Assumption...
Assumption...
Assumption.
Master of the obvious indeed.
The only irrefutable statement: "Assumption is necessary."
First, you are confusing
statements with
propositions: statements can differ syntactically, but be equivalent semantically. In other words, the same proposition can be expressed by many different statements. For example:
P or Q = ~(~P & ~Q)
Here, the disjuction "or" is nonexclusive, perhaps better read as "or/and." The statement "P or Q" is false, if and only if, both "P" and "Q" are false. Now, it follows, that is "P or Q" is true, then "~P & ~Q" is is false, therefore "~(~P & ~Q)." In other words, these two formulas are equivalent, in that they both express the same proposition. In natural language:
It is raining outside or cloudy outside
=
It is not the case that is not raining outside and not cloudy outside
These
different statements, express the
same proposition. In fact, the syntactical rules of natural language allow for a far greater freedom sentence formation, and that's ignoring the thousand of languages we have to choose from. The point is that "Assumption is necessary" cannot be the only statement which is irrefutable, since the same proposition can be expressed by the statement, "it is not case that it is not the case that an assumption is necessary." Indeed, I might even say "it is necessary to have assumptions," or whatever. In any case, we are still dealing with
different statements.
You might claim that I am nitpicking here, and that you really meant that "Assumption is necessary" to be the only
proposition that is irrefutable. However, if so then you have generated a paradox.
(A) The only irrefutable proposition: "Assumption is necessary"
(B) A is refutable
Iff "Assumption is necessary" is the only irrefutable proposition, then the proposition "The only irrefutable proposition: "Assumption is necessary"" is refutable. Therefore, B follows from A.
Now, if B is false then A is irrefutable, though if A is irrefutable then "Assumption is necessary" not the only irrefutable proposition and A is false. But if A is false then B is true. Therefore, B is always true and irrefutable.
That is bad enough, but now if B is always true, then A is always refutable, now it follows that if A is refutable then so is "Assumption is necessary." Thus "Assumption is necessary" is not irrefutable!!!

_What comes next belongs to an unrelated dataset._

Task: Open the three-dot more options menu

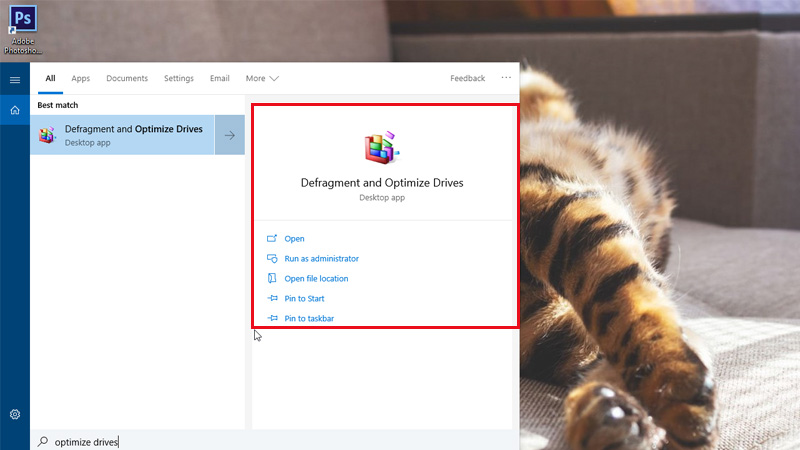Action: [x=506, y=78]
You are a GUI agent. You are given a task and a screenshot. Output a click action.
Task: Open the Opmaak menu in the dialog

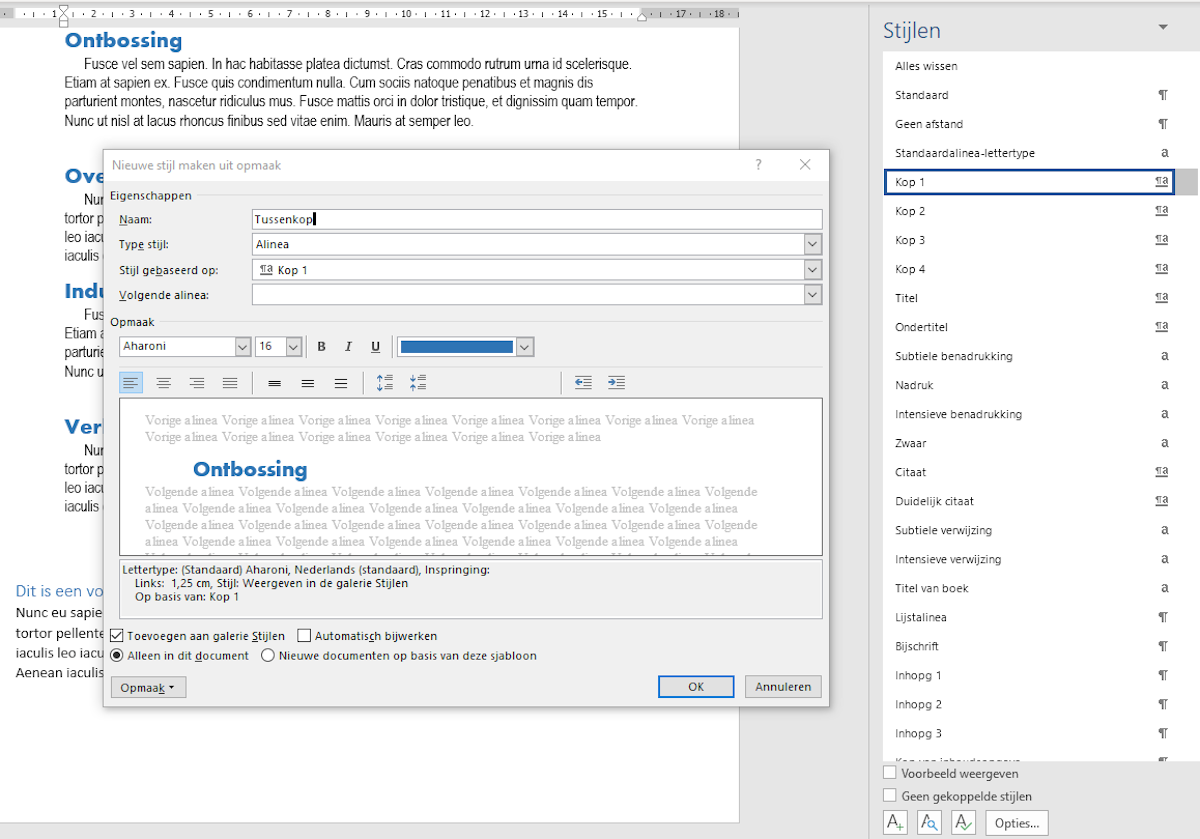tap(148, 687)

There are many semantic paradoxes, tautologies and theorems that are irrefutable. That is, true under all interpretations. In fact, all logically valid arguments employ one connective which is true under all interpretations. For example:
(P then Q) then Q
T...T....T....T....T
T...F....F....T.....F
F...T....T....T....T
F...T....F....T.....F
This truth table makes the point well. Whatever forumula we end up with on the conclusion side of an argument, we can simply add to the original set of premises as the consequent of a conditional. Pay attention to the second "then" in the sequence, which is True under all interpretations of the argument. It doesn't matter what combination of truth and falsity we apply to "P" and "Q," that second "then" is always true and irrefutable.
There are infinite irrefutable propositions. However, irrefutability does not necessarily mean true, it simply means that we cannot show it to be false.